▸ **Extract to read**

Photo by Roy Rochlin/Getty Images

An influential coronavirus model — one often cited by the White House coronavirus task force — nearly doubled its United States death toll estimate in a revision to its projections Monday.

The Institute for Health Metrics and Evaluation at the University of Washington now predicts that 134,475 Americans will die as a result of the virus by Aug. 4. Its previous April 29 release, which ran unchanged until Monday, predicted that 72,433 Americans would die during the same time period — that's an increase of 62,042 deaths.

What changed?

According to the update notes from the new release, the higher projections take into account new data on the increased mobility of Americans and the loosening of social distancing guidelines.

"These projections are considerably higher than previous estimates, representing the combined effects of death model updates and formally incorporating the effect of changes in mobility and social distancing policies into transmission dynamics," the notes say.

It's true that data has emerged in recent days showing that Americans are no longer sheltering in place to the extent they had been in early April, despite continued social distancing guidelines in many states.

The update notes also highlighted specific states such as New York, New Jersey, and Pennsylvania, where the modeling significantly increased its cumulative death totals.

The higher predictions, researchers wrote, is based on "longer epidemic peaks and slower downward trajectories" in those areas.

Some disclaimers

TheBlaze has been reporting on coronavirus models for some time, giving specific attention to the IHME model, which has emerged as one of the key models used by the government for predicting U.S. deaths and hospitalizations.

▸ **Things to do**
A) Reproduce word for word the part of the coronavirus model article that opens with the words containing "It's true that" and closes with "deaths and hospitalizations.".
B) According to the coronavirus model article, how many Americans does the Institute for Health Metrics and Evaluation now predict will die from the virus by Aug. 4?
C) Extend the coronavirus model article, picking up right after its final sentence.

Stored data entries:
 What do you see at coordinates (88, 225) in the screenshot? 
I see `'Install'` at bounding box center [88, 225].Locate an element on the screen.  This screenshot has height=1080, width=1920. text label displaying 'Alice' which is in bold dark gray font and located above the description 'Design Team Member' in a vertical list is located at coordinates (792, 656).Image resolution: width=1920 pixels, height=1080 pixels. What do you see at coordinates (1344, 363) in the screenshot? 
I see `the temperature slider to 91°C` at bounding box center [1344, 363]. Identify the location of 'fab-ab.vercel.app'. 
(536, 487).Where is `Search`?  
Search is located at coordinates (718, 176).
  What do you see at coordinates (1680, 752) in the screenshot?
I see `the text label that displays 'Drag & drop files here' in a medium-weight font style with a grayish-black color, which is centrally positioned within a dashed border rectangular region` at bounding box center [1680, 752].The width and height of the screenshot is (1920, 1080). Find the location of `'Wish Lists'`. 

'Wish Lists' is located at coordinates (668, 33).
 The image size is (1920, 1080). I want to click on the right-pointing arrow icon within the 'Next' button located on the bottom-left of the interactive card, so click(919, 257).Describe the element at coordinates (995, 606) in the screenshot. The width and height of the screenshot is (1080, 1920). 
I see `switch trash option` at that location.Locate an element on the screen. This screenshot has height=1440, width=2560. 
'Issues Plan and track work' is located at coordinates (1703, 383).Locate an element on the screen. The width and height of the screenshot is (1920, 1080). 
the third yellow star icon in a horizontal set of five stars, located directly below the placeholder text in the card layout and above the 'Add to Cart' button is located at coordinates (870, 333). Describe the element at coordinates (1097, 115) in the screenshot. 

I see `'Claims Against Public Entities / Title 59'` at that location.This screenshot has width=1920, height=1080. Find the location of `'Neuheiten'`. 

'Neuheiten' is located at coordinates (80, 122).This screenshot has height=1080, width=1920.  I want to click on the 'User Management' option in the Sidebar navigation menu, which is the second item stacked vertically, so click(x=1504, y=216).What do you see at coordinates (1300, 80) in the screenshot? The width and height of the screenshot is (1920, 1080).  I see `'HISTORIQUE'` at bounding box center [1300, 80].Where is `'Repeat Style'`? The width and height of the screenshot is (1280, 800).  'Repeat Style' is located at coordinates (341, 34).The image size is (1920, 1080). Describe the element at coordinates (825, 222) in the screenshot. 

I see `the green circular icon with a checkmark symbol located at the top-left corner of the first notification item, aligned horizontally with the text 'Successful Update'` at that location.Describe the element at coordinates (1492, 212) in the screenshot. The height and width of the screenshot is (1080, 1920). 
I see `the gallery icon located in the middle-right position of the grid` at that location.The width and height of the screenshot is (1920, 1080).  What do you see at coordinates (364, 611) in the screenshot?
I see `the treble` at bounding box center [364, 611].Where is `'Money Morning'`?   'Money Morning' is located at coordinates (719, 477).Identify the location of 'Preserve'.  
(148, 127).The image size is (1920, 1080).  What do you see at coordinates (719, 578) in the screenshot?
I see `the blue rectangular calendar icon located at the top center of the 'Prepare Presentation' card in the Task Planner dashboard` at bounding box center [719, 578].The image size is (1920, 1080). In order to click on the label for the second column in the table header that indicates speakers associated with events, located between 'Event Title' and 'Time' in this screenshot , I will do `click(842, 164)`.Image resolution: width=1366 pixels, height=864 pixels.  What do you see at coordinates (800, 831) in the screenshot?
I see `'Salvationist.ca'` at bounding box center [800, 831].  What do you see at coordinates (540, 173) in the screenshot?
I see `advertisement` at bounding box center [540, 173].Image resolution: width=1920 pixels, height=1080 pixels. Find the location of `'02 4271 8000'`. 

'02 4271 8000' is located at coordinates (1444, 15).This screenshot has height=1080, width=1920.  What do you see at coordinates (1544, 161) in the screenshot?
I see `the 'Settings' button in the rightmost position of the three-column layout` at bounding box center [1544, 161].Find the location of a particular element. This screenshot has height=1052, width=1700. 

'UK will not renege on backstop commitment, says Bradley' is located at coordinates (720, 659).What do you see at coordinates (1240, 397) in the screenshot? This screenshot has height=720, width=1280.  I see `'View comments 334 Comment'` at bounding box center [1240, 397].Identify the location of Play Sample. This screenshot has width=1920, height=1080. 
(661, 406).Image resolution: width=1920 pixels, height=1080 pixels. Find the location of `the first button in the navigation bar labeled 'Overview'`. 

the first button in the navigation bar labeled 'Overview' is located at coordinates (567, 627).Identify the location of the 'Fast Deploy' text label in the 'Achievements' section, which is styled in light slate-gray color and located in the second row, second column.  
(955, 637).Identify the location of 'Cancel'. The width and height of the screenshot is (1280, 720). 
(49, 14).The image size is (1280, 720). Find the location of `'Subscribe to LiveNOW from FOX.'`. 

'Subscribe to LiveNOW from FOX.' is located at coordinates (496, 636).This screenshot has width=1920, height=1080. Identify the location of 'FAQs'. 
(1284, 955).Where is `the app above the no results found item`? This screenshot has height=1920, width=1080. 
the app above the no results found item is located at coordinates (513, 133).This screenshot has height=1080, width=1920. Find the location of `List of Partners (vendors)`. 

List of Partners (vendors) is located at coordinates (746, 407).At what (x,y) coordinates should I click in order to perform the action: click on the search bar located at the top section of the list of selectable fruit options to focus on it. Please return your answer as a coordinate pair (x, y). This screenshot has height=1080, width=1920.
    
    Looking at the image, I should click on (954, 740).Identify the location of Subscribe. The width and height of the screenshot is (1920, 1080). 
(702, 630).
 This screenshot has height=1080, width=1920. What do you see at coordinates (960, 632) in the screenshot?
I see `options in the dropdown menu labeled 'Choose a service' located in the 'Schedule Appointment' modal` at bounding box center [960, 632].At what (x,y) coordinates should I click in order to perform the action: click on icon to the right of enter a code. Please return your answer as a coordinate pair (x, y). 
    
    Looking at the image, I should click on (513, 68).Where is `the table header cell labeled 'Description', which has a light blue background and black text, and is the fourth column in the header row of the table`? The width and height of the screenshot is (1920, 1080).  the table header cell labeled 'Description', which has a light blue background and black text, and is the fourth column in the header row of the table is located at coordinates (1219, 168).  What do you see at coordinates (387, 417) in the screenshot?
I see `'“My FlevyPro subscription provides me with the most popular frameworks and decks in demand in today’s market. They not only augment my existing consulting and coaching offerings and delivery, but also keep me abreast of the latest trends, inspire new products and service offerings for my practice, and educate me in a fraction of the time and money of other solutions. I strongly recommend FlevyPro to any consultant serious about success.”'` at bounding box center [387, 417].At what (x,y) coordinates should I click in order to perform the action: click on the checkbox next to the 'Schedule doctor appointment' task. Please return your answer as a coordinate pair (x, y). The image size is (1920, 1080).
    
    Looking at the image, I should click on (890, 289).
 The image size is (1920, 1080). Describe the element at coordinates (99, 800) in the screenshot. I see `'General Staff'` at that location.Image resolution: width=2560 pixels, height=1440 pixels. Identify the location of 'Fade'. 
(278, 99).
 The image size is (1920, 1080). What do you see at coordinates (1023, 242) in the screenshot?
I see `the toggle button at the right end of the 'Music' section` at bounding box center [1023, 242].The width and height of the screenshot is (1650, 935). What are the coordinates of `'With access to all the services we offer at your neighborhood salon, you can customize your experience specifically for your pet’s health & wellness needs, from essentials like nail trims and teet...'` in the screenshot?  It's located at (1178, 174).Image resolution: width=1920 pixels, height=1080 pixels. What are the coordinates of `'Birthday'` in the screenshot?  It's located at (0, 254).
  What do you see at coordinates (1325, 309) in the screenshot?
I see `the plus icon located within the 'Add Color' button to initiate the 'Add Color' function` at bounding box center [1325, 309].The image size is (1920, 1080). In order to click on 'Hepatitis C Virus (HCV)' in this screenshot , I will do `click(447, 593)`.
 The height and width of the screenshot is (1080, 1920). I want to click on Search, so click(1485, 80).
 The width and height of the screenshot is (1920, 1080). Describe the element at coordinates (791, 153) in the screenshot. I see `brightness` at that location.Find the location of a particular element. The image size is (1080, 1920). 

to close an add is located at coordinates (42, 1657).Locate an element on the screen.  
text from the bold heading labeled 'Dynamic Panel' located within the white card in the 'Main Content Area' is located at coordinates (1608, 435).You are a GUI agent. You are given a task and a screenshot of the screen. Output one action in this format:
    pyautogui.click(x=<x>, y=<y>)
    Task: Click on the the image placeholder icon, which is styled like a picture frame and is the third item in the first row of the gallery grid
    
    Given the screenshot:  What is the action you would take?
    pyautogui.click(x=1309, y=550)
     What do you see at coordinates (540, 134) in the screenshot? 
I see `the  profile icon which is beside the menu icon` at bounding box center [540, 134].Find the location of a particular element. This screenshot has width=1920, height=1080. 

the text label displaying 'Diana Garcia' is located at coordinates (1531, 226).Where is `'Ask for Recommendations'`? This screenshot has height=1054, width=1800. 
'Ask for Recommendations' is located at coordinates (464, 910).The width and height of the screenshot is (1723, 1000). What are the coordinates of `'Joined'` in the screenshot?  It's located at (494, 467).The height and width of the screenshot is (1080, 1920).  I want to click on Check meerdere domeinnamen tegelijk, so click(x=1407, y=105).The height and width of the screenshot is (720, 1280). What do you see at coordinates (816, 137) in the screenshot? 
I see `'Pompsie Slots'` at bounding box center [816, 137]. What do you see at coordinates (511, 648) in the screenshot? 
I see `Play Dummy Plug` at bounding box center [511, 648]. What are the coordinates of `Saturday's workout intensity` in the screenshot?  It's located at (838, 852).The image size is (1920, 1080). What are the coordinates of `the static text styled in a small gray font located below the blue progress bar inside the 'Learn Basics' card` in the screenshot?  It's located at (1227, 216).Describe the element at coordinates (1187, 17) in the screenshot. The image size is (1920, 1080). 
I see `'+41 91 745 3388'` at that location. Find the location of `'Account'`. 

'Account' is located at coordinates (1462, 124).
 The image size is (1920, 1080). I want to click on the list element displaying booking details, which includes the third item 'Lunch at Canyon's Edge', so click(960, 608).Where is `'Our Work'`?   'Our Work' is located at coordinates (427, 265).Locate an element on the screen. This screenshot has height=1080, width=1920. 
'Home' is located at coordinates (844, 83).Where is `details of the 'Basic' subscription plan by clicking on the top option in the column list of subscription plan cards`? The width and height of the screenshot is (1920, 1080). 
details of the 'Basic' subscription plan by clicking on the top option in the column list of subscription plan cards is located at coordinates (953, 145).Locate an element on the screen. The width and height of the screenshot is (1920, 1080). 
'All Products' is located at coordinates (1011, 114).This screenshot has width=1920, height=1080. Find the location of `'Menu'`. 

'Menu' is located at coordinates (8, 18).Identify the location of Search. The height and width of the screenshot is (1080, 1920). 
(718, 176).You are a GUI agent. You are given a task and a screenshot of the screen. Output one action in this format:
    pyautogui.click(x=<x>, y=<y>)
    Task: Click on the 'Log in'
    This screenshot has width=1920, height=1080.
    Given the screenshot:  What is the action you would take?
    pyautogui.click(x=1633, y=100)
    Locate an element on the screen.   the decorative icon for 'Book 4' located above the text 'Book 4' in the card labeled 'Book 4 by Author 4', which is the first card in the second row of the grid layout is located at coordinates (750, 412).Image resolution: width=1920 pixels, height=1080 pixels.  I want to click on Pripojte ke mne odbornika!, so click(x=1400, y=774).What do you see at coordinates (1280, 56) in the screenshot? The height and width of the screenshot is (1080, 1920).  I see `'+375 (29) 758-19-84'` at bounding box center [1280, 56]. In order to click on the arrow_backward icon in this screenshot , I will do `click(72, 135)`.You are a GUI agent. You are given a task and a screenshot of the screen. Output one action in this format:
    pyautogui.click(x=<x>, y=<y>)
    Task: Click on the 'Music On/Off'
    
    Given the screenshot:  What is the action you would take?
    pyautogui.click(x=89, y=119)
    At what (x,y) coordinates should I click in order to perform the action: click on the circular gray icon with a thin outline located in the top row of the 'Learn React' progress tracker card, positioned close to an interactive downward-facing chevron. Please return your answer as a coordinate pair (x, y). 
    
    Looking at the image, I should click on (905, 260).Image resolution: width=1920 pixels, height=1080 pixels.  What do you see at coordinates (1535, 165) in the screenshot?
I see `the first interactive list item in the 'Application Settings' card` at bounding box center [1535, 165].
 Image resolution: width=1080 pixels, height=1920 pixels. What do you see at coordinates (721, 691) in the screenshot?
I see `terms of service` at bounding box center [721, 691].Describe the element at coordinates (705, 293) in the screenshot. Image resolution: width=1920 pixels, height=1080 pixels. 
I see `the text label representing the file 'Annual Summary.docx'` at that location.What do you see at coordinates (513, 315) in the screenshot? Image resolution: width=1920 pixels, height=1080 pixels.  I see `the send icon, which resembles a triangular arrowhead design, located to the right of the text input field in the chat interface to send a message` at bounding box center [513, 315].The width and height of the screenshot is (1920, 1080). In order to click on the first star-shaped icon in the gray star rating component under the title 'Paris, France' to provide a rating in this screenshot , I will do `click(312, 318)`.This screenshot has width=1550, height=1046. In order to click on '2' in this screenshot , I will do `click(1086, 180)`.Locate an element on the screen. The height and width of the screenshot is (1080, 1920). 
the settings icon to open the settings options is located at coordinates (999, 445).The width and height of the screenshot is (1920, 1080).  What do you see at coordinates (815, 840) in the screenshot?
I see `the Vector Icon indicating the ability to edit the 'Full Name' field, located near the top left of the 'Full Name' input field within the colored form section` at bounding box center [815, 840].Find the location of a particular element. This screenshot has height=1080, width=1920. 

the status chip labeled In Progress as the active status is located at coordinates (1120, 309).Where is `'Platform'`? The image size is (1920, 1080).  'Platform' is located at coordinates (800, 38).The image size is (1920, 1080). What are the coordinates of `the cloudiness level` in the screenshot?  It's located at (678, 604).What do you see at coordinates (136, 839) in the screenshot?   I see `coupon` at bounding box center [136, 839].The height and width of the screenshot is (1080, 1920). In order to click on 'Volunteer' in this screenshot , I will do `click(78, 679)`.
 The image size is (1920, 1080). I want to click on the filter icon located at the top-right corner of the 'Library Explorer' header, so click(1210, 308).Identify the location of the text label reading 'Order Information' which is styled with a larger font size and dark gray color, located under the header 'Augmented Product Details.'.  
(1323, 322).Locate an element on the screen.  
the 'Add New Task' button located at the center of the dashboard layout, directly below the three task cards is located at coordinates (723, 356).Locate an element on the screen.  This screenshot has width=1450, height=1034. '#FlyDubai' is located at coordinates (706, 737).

▸ **Results by task**
A)
It's true that data has emerged in recent days showing that Americans are no longer sheltering in place to the extent they had been in early April, despite continued social distancing guidelines in many states.

The update notes also highlighted specific states such as New York, New Jersey, and Pennsylvania, where the modeling significantly increased its cumulative death totals.

The higher predictions, researchers wrote, is based on "longer epidemic peaks and slower downward trajectories" in those areas.

Some disclaimers

TheBlaze has been reporting on coronavirus models for some time, giving specific attention to the IHME model, which has emerged as one of the key models used by the government for predicting U.S. deaths and hospitalizations.

B) 134,475 Americans

C)
While several early models forecasted grim death toll predictions as high as 2.2 million, the IHME model, has been comparatively modest in regard to death toll projections. In its first release on March 26, researchers predicted that 81,000 Americans would die from the virus. In subsequent revisions, the number had always landed under the 100,000 number, until Monday.

However, though modest, the model has certainly been erratic, constantly altering its projections by thousands at a time.

Moreover, besides death toll projections, the model also predicts state-by-state hospitalization numbers which state and local officials use to prepare for the outbreak in their jurisdictions. These estimates have often been wildly inaccurate, failing to accurately predict hospitalizations for the very next day, never mind months down the road.

In the new May 4 release, IHME notes that it uses The COVID Tracking Project to gather state-by-state data. That's the data tracker that TheBlaze used to assess IHME's hospitalization predictions. It should be noted that the project's data is only as reliable as the data given to it by individual states.